WHAT IS EXPECTED:
Give back each line of the data exactly.

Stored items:
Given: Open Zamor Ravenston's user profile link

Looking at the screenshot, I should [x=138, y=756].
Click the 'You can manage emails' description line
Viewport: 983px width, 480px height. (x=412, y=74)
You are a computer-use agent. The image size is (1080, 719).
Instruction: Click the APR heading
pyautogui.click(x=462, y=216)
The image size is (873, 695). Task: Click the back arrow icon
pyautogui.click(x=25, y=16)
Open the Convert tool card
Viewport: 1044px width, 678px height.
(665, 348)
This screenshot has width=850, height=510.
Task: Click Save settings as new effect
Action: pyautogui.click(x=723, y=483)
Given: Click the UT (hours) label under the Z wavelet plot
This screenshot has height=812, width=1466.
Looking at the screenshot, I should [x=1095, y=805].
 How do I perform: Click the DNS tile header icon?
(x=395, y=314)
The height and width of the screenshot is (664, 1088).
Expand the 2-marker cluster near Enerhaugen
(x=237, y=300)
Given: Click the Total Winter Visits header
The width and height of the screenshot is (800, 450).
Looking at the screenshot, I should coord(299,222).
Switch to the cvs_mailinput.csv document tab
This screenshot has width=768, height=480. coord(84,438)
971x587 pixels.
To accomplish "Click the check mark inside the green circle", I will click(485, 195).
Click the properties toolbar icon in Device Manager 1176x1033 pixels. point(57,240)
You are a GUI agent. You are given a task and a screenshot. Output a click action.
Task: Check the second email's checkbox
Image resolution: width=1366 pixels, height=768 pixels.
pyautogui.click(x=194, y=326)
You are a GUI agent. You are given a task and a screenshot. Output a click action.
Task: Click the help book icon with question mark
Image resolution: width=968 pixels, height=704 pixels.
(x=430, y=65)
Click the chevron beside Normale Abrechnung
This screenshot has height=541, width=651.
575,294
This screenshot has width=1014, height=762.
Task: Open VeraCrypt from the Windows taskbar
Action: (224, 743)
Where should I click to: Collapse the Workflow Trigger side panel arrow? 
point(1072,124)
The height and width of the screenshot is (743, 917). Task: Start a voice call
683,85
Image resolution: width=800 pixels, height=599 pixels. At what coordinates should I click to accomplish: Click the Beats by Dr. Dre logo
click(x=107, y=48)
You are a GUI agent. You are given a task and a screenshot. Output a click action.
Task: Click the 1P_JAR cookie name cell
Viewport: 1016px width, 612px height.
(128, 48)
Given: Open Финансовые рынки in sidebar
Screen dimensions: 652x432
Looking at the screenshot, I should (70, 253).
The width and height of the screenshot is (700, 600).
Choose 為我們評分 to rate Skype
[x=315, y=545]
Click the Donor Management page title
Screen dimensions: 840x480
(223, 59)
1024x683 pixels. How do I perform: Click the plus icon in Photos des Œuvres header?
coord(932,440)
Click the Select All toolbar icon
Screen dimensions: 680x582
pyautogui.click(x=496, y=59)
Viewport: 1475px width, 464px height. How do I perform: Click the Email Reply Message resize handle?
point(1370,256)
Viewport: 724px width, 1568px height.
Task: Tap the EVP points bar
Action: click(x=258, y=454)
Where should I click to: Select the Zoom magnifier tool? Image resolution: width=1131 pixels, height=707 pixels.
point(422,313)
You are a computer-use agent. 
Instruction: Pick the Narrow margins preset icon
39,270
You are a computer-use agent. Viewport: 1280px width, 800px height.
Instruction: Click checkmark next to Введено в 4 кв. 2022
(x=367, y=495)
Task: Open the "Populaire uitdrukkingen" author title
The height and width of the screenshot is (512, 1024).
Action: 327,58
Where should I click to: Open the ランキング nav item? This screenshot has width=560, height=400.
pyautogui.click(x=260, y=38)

OUTPUT FOR THIS EXERCISE:
Given: Open Zamor Ravenston's user profile link

Looking at the screenshot, I should [x=138, y=756].
Click the 'You can manage emails' description line
Viewport: 983px width, 480px height. (x=412, y=74)
You are a computer-use agent. The image size is (1080, 719).
Instruction: Click the APR heading
pyautogui.click(x=462, y=216)
The image size is (873, 695). Task: Click the back arrow icon
pyautogui.click(x=25, y=16)
Open the Convert tool card
Viewport: 1044px width, 678px height.
(665, 348)
This screenshot has width=850, height=510.
Task: Click Save settings as new effect
Action: pyautogui.click(x=723, y=483)
Given: Click the UT (hours) label under the Z wavelet plot
This screenshot has height=812, width=1466.
Looking at the screenshot, I should [x=1095, y=805].
 How do I perform: Click the DNS tile header icon?
(x=395, y=314)
The height and width of the screenshot is (664, 1088).
Expand the 2-marker cluster near Enerhaugen
(x=237, y=300)
Given: Click the Total Winter Visits header
The width and height of the screenshot is (800, 450).
Looking at the screenshot, I should coord(299,222).
Switch to the cvs_mailinput.csv document tab
This screenshot has width=768, height=480. coord(84,438)
971x587 pixels.
To accomplish "Click the check mark inside the green circle", I will click(485, 195).
Click the properties toolbar icon in Device Manager 1176x1033 pixels. point(57,240)
You are a GUI agent. You are given a task and a screenshot. Output a click action.
Task: Check the second email's checkbox
Image resolution: width=1366 pixels, height=768 pixels.
pyautogui.click(x=194, y=326)
You are a GUI agent. You are given a task and a screenshot. Output a click action.
Task: Click the help book icon with question mark
Image resolution: width=968 pixels, height=704 pixels.
(x=430, y=65)
Click the chevron beside Normale Abrechnung
This screenshot has height=541, width=651.
575,294
This screenshot has width=1014, height=762.
Task: Open VeraCrypt from the Windows taskbar
Action: (224, 743)
Where should I click to: Collapse the Workflow Trigger side panel arrow? 
point(1072,124)
The height and width of the screenshot is (743, 917). Task: Start a voice call
683,85
Image resolution: width=800 pixels, height=599 pixels. At what coordinates should I click to accomplish: Click the Beats by Dr. Dre logo
click(x=107, y=48)
You are a GUI agent. You are given a task and a screenshot. Output a click action.
Task: Click the 1P_JAR cookie name cell
Viewport: 1016px width, 612px height.
(128, 48)
Given: Open Финансовые рынки in sidebar
Screen dimensions: 652x432
Looking at the screenshot, I should (70, 253).
The width and height of the screenshot is (700, 600).
Choose 為我們評分 to rate Skype
[x=315, y=545]
Click the Donor Management page title
Screen dimensions: 840x480
(223, 59)
1024x683 pixels. How do I perform: Click the plus icon in Photos des Œuvres header?
coord(932,440)
Click the Select All toolbar icon
Screen dimensions: 680x582
pyautogui.click(x=496, y=59)
Viewport: 1475px width, 464px height. How do I perform: Click the Email Reply Message resize handle?
point(1370,256)
Viewport: 724px width, 1568px height.
Task: Tap the EVP points bar
Action: click(x=258, y=454)
Where should I click to: Select the Zoom magnifier tool? Image resolution: width=1131 pixels, height=707 pixels.
point(422,313)
You are a computer-use agent. 
Instruction: Pick the Narrow margins preset icon
39,270
You are a computer-use agent. Viewport: 1280px width, 800px height.
Instruction: Click checkmark next to Введено в 4 кв. 2022
(x=367, y=495)
Task: Open the "Populaire uitdrukkingen" author title
The height and width of the screenshot is (512, 1024).
Action: 327,58
Where should I click to: Open the ランキング nav item? This screenshot has width=560, height=400.
pyautogui.click(x=260, y=38)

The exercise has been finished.